中国投資有限公司(The China Investment Corp.CIC)の設立

  • 近年、拡大する貿易黒字や安定している高額な対内直接投資を背景に中国の国際収支は急速に拡大してきている。他方、輸出競争力の維持やリスクマネジメント能力の弱い金融機関の保護を目的に人民元の為替相場を安定化させるためや金融危機に備えるため、中央銀行は市場から大量の外貨を吸収している。その結果、中国の外貨準備は、2002年末の2,864億ドルから2007年6月末の13,326億ドルまでに膨らんだ。通常、為替市場安定を図るために中国は、流動性の高い外貨準備7,000億ドルを必要としているが、2005年半ばから中国の外貨準備は通常の額を超えて増え続けてきた。外貨準備の「超過」部分約7,000億ドルの運用が課題となった。
  • これまで中国の外貨準備資産は、安全性や流動性を前提に国家外貨管理局がその運用責任を持ち、主に米国債に投資してきている。しかし、膨大な外貨資産を運用部門や運用先に集中しすぎるリスクや為替リスクなどが高まり、高収益の長期運用するためのポートフォリオの再構築や運用先の多様化が必要となってきた。2006年半ばごろから中国政府は、「超過」外貨資産の運用について研究調査を重ね、2007年9月に登録資本2,000億ドルの100%国有の政府投資ファンド:中国投資有限公司(CIC)を設立した。
  • 中央銀行である人民銀行が直接CICに出資することや、財政部門と中央銀行とが直接資金上譲り合うことは法律上、不都合であり、それを避けるため、財政部に起債させた国債を中国農業銀行に買わせ、農業銀行は購入した特別国債で中央銀行から2,000億ドルの外貨を購入し、この2,000億ドルをそのまま財政部に特別国債購入の代金として支払った。
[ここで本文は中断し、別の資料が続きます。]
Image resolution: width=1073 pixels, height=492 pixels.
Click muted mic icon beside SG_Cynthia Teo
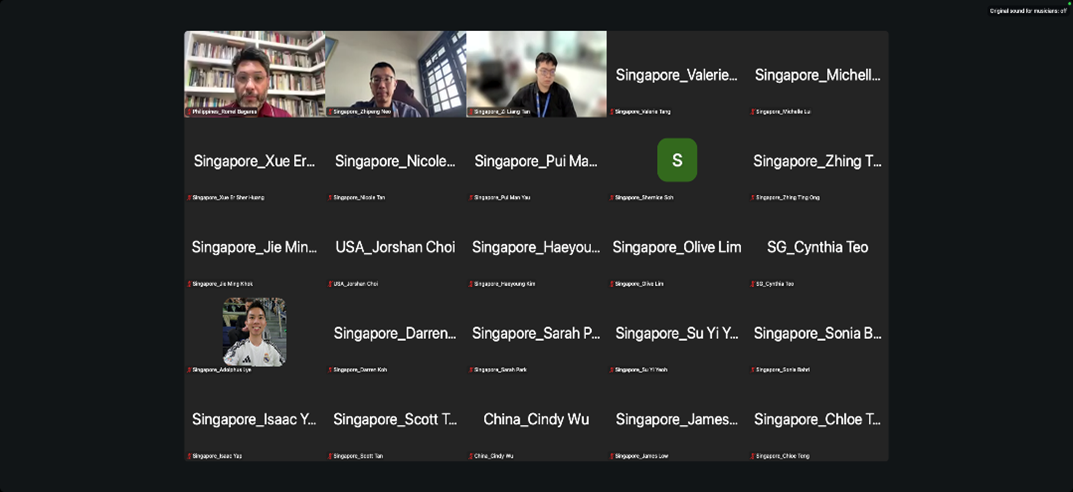click(x=753, y=284)
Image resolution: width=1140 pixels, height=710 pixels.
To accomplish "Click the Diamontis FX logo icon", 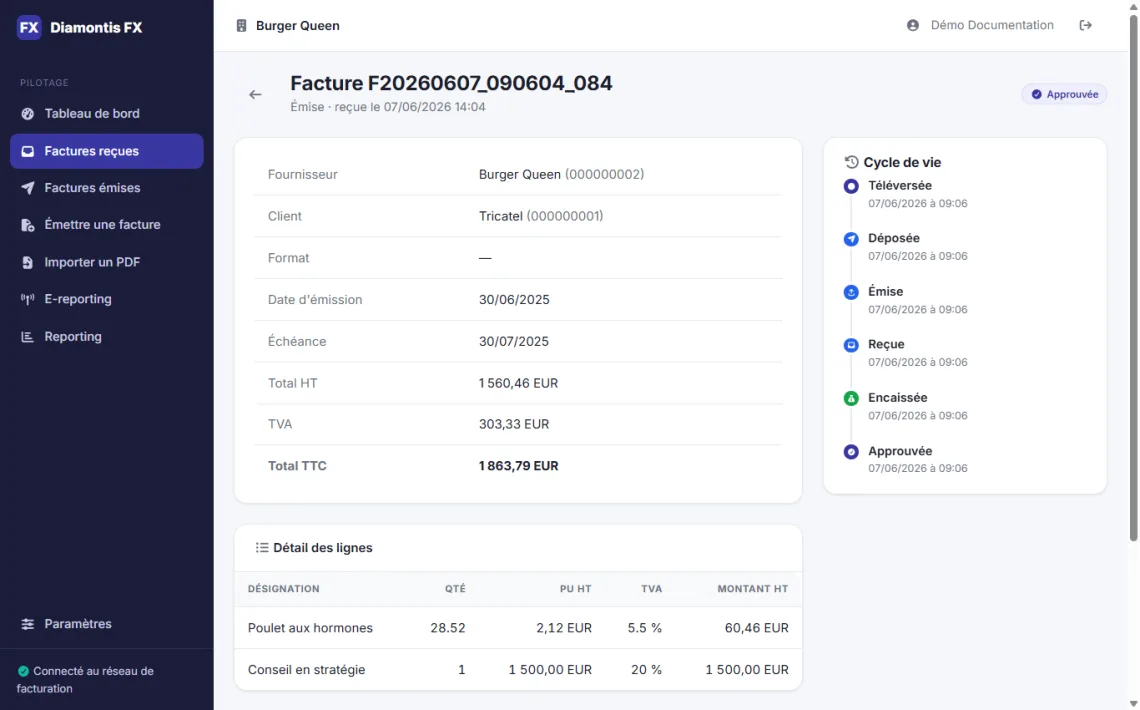I will tap(29, 28).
つまり、中央銀行は特別国債の利息収入を得る代わりに、CICは、利息支払いの必要な資本金を財政部に注入させた。
  • 歴史的に、CICを先取りに中国は、中央匯金投資有限責任公司(Central Huijin Investment Company Limited.CHICL。中央銀行が直接出資して設立された100%国有の投資会社、国有金融資産管理委員会の性格を有する)を設立して、外貨準備資産670億ドルを使って倒産寸前の国有金融機関への資本注入を行った。中国国内でCHICLの設立プロセスに批判が集中したため、CICの設立は全人代(国会)の批准を得て行われた。今回、CICは、中央銀行から670億ドルの出資分を買い取り、CHICLを子会社化した。
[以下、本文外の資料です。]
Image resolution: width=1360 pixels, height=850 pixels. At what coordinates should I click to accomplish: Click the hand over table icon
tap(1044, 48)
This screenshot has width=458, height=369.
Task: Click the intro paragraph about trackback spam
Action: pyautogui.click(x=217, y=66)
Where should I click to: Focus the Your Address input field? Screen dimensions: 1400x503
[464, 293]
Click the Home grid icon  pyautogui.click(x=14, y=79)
  • 実際、CICの役割は、1)「超過」外貨準備の運用と2)国有金融機関への出資・管理の二つであると設定されている。過日、CICの役員は、投資資金(資本金)2,000億ドルのうち1/3ずつ(約670億ドル)を、CHICL買取の資金、中国農業銀行と国家開発銀行への資本注入、海外ポートフォリオ投資に当てるとアナウンスしている。

CICの運用

  • 「政企分離」(政府と企業の分離)、「自主経営」、「商業目的」を目指すCICは会社法に基づき設立された有限会社であり、取締役会、監査役会、運営管理委員会などのガバナンス機関が設置される。しかし、構成メンバーはすべて政府高官である。
  • 投資戦略は、1)資本市場のポートフォリオ投資、2)海外のエネルギー・原材料などの戦略投資、3)中国企業の海外M&A戦略への支援などであると政府関係部門や各界から提言されている。しかし、CICの投資収益率は、資本金となっている特別国債への5%前後の金利支払い、年平均5%前後の人民元上昇による為替差損及び内部管理費を合わせた10%前後のコストを上回らないと、経営赤字になってしまうので、利益最大化の商業目的に徹すべきであると反論する意見も多い。実際、CICの投資政策がいまだに明確になっておらず、「商業目的」ではなく「政府の戦略」の実施ではないかと海外から警戒されているゆえんである。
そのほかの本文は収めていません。